▸ **Task statement**: Reproduce the data in full, exactly.

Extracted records
((
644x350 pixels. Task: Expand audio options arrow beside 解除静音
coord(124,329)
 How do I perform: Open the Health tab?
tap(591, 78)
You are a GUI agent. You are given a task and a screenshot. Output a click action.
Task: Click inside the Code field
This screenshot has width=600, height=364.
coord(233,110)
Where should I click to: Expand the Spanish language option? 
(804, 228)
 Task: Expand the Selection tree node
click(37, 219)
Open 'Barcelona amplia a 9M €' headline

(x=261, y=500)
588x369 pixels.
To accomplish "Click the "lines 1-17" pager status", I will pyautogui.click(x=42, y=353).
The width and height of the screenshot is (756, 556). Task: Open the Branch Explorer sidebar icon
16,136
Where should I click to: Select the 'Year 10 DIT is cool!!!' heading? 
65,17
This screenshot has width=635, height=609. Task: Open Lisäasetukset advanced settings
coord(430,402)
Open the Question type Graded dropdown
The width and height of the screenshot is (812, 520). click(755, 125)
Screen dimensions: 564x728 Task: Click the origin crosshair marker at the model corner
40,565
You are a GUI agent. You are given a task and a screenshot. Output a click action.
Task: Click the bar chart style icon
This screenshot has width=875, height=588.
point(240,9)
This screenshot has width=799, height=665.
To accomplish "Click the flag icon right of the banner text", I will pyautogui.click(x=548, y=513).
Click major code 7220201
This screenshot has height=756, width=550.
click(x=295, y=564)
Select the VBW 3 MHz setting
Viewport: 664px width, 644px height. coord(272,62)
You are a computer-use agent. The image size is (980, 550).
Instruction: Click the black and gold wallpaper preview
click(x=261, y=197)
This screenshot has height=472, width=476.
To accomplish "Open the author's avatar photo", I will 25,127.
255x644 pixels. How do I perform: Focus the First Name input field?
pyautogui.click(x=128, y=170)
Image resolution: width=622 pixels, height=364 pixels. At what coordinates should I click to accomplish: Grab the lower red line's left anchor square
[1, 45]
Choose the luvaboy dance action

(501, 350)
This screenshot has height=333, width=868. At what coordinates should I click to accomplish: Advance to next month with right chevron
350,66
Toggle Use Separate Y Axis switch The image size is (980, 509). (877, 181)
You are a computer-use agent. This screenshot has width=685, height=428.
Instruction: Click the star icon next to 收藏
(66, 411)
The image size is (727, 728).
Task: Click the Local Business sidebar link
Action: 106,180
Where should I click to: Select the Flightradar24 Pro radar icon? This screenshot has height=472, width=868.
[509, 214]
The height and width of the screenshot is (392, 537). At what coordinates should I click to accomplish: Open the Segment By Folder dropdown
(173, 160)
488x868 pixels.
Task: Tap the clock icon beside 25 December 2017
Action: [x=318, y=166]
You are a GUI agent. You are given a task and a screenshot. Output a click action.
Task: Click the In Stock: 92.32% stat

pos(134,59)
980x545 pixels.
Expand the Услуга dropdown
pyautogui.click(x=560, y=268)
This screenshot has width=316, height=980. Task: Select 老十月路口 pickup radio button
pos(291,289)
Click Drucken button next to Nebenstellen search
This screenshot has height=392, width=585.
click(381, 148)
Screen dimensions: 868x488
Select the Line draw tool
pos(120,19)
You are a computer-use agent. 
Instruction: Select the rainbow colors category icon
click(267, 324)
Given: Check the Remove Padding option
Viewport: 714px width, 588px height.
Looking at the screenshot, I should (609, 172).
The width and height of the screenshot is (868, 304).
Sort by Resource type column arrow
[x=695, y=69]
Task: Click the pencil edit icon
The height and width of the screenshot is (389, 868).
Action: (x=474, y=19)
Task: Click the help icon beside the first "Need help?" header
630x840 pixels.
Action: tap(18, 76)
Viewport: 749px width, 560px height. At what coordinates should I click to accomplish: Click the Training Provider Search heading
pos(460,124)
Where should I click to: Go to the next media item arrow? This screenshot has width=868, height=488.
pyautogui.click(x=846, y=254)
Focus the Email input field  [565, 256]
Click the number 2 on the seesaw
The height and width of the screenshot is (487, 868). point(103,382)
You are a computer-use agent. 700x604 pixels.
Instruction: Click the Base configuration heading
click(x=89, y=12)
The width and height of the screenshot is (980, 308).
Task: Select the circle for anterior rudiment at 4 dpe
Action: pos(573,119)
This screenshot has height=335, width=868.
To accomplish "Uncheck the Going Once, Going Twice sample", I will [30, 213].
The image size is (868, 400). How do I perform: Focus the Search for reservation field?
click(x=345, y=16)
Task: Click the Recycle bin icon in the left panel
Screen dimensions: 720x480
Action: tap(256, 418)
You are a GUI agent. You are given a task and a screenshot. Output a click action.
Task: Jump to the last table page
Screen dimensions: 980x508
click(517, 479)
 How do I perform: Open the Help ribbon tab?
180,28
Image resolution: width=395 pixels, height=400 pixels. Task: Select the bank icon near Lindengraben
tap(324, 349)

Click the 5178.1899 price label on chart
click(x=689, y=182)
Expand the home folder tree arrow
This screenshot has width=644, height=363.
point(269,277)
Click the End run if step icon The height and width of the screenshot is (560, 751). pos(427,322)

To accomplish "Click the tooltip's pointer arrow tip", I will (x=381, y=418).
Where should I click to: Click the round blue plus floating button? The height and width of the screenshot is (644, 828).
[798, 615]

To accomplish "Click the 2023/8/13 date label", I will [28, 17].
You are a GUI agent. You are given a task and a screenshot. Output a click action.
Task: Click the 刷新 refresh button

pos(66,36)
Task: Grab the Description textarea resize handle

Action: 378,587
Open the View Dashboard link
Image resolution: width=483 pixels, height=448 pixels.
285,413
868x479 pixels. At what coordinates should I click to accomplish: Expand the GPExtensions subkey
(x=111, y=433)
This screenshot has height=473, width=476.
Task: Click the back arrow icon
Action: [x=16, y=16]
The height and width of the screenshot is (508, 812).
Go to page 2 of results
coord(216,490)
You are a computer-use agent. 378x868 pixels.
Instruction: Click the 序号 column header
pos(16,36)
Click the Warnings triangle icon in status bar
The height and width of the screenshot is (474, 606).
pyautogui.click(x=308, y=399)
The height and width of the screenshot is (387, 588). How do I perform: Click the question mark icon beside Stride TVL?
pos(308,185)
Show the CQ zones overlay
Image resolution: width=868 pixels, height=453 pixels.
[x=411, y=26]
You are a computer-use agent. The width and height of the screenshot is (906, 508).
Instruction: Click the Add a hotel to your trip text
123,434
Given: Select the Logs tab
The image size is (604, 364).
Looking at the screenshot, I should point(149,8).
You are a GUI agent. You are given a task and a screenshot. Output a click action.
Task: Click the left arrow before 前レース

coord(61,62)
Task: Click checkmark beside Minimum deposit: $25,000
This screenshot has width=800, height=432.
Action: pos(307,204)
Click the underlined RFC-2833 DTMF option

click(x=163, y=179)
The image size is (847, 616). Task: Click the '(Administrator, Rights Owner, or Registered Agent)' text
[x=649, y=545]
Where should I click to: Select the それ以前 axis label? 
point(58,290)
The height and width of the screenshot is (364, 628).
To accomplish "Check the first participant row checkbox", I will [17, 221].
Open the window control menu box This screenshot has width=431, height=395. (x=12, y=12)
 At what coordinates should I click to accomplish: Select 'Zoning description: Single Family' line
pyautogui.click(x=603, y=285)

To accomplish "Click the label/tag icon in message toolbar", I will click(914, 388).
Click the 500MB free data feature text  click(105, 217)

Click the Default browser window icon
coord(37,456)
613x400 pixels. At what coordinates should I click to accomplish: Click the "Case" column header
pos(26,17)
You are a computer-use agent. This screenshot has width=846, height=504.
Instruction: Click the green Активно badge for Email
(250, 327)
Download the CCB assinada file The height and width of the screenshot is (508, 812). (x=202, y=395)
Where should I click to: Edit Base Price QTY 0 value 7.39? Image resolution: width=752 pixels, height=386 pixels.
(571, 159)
))
▸ **Result of this exercise**:
644x350 pixels. Task: Expand audio options arrow beside 解除静音
coord(124,329)
 How do I perform: Open the Health tab?
tap(591, 78)
You are a GUI agent. You are given a task and a screenshot. Output a click action.
Task: Click inside the Code field
This screenshot has width=600, height=364.
coord(233,110)
Where should I click to: Expand the Spanish language option? 
(804, 228)
 Task: Expand the Selection tree node
click(37, 219)
Open 'Barcelona amplia a 9M €' headline

(x=261, y=500)
588x369 pixels.
To accomplish "Click the "lines 1-17" pager status", I will pyautogui.click(x=42, y=353).
The width and height of the screenshot is (756, 556). Task: Open the Branch Explorer sidebar icon
16,136
Where should I click to: Select the 'Year 10 DIT is cool!!!' heading? 
65,17
This screenshot has width=635, height=609. Task: Open Lisäasetukset advanced settings
coord(430,402)
Open the Question type Graded dropdown
The width and height of the screenshot is (812, 520). click(755, 125)
Screen dimensions: 564x728 Task: Click the origin crosshair marker at the model corner
40,565
You are a GUI agent. You are given a task and a screenshot. Output a click action.
Task: Click the bar chart style icon
This screenshot has width=875, height=588.
point(240,9)
This screenshot has width=799, height=665.
To accomplish "Click the flag icon right of the banner text", I will pyautogui.click(x=548, y=513).
Click major code 7220201
This screenshot has height=756, width=550.
click(x=295, y=564)
Select the VBW 3 MHz setting
Viewport: 664px width, 644px height. coord(272,62)
You are a computer-use agent. The image size is (980, 550).
Instruction: Click the black and gold wallpaper preview
click(x=261, y=197)
This screenshot has height=472, width=476.
To accomplish "Open the author's avatar photo", I will 25,127.
255x644 pixels. How do I perform: Focus the First Name input field?
pyautogui.click(x=128, y=170)
Image resolution: width=622 pixels, height=364 pixels. At what coordinates should I click to accomplish: Grab the lower red line's left anchor square
[1, 45]
Choose the luvaboy dance action

(501, 350)
This screenshot has height=333, width=868. At what coordinates should I click to accomplish: Advance to next month with right chevron
350,66
Toggle Use Separate Y Axis switch The image size is (980, 509). (877, 181)
You are a computer-use agent. This screenshot has width=685, height=428.
Instruction: Click the star icon next to 收藏
(66, 411)
The image size is (727, 728).
Task: Click the Local Business sidebar link
Action: 106,180
Where should I click to: Select the Flightradar24 Pro radar icon? This screenshot has height=472, width=868.
[509, 214]
The height and width of the screenshot is (392, 537). At what coordinates should I click to accomplish: Open the Segment By Folder dropdown
(173, 160)
488x868 pixels.
Task: Tap the clock icon beside 25 December 2017
Action: [x=318, y=166]
You are a GUI agent. You are given a task and a screenshot. Output a click action.
Task: Click the In Stock: 92.32% stat

pos(134,59)
980x545 pixels.
Expand the Услуга dropdown
pyautogui.click(x=560, y=268)
This screenshot has width=316, height=980. Task: Select 老十月路口 pickup radio button
pos(291,289)
Click Drucken button next to Nebenstellen search
This screenshot has height=392, width=585.
click(381, 148)
Screen dimensions: 868x488
Select the Line draw tool
pos(120,19)
You are a computer-use agent. 
Instruction: Select the rainbow colors category icon
click(267, 324)
Given: Check the Remove Padding option
Viewport: 714px width, 588px height.
Looking at the screenshot, I should (609, 172).
The width and height of the screenshot is (868, 304).
Sort by Resource type column arrow
[x=695, y=69]
Task: Click the pencil edit icon
The height and width of the screenshot is (389, 868).
Action: (x=474, y=19)
Task: Click the help icon beside the first "Need help?" header
630x840 pixels.
Action: tap(18, 76)
Viewport: 749px width, 560px height. At what coordinates should I click to accomplish: Click the Training Provider Search heading
pos(460,124)
Where should I click to: Go to the next media item arrow? This screenshot has width=868, height=488.
pyautogui.click(x=846, y=254)
Focus the Email input field  [565, 256]
Click the number 2 on the seesaw
The height and width of the screenshot is (487, 868). point(103,382)
You are a computer-use agent. 700x604 pixels.
Instruction: Click the Base configuration heading
click(x=89, y=12)
The width and height of the screenshot is (980, 308).
Task: Select the circle for anterior rudiment at 4 dpe
Action: pos(573,119)
This screenshot has height=335, width=868.
To accomplish "Uncheck the Going Once, Going Twice sample", I will [30, 213].
The image size is (868, 400). How do I perform: Focus the Search for reservation field?
click(x=345, y=16)
Task: Click the Recycle bin icon in the left panel
Screen dimensions: 720x480
Action: tap(256, 418)
You are a GUI agent. You are given a task and a screenshot. Output a click action.
Task: Jump to the last table page
Screen dimensions: 980x508
click(517, 479)
 How do I perform: Open the Help ribbon tab?
180,28
Image resolution: width=395 pixels, height=400 pixels. Task: Select the bank icon near Lindengraben
tap(324, 349)

Click the 5178.1899 price label on chart
click(x=689, y=182)
Expand the home folder tree arrow
This screenshot has width=644, height=363.
point(269,277)
Click the End run if step icon The height and width of the screenshot is (560, 751). pos(427,322)

To accomplish "Click the tooltip's pointer arrow tip", I will (x=381, y=418).
Where should I click to: Click the round blue plus floating button? The height and width of the screenshot is (644, 828).
[798, 615]

To accomplish "Click the 2023/8/13 date label", I will [28, 17].
You are a GUI agent. You are given a task and a screenshot. Output a click action.
Task: Click the 刷新 refresh button

pos(66,36)
Task: Grab the Description textarea resize handle

Action: 378,587
Open the View Dashboard link
Image resolution: width=483 pixels, height=448 pixels.
285,413
868x479 pixels. At what coordinates should I click to accomplish: Expand the GPExtensions subkey
(x=111, y=433)
This screenshot has height=473, width=476.
Task: Click the back arrow icon
Action: [x=16, y=16]
The height and width of the screenshot is (508, 812).
Go to page 2 of results
coord(216,490)
You are a computer-use agent. 378x868 pixels.
Instruction: Click the 序号 column header
pos(16,36)
Click the Warnings triangle icon in status bar
The height and width of the screenshot is (474, 606).
pyautogui.click(x=308, y=399)
The height and width of the screenshot is (387, 588). How do I perform: Click the question mark icon beside Stride TVL?
pos(308,185)
Show the CQ zones overlay
Image resolution: width=868 pixels, height=453 pixels.
[x=411, y=26]
You are a computer-use agent. The width and height of the screenshot is (906, 508).
Instruction: Click the Add a hotel to your trip text
123,434
Given: Select the Logs tab
The image size is (604, 364).
Looking at the screenshot, I should point(149,8).
You are a GUI agent. You are given a task and a screenshot. Output a click action.
Task: Click the left arrow before 前レース

coord(61,62)
Task: Click checkmark beside Minimum deposit: $25,000
This screenshot has width=800, height=432.
Action: pos(307,204)
Click the underlined RFC-2833 DTMF option

click(x=163, y=179)
The image size is (847, 616). Task: Click the '(Administrator, Rights Owner, or Registered Agent)' text
[x=649, y=545]
Where should I click to: Select the それ以前 axis label? 
point(58,290)
The height and width of the screenshot is (364, 628).
To accomplish "Check the first participant row checkbox", I will [17, 221].
Open the window control menu box This screenshot has width=431, height=395. (x=12, y=12)
 At what coordinates should I click to accomplish: Select 'Zoning description: Single Family' line
pyautogui.click(x=603, y=285)

To accomplish "Click the label/tag icon in message toolbar", I will click(914, 388).
Click the 500MB free data feature text  click(105, 217)

Click the Default browser window icon
coord(37,456)
613x400 pixels. At what coordinates should I click to accomplish: Click the "Case" column header
pos(26,17)
You are a computer-use agent. This screenshot has width=846, height=504.
Instruction: Click the green Активно badge for Email
(250, 327)
Download the CCB assinada file The height and width of the screenshot is (508, 812). (x=202, y=395)
Where should I click to: Edit Base Price QTY 0 value 7.39? Image resolution: width=752 pixels, height=386 pixels.
(571, 159)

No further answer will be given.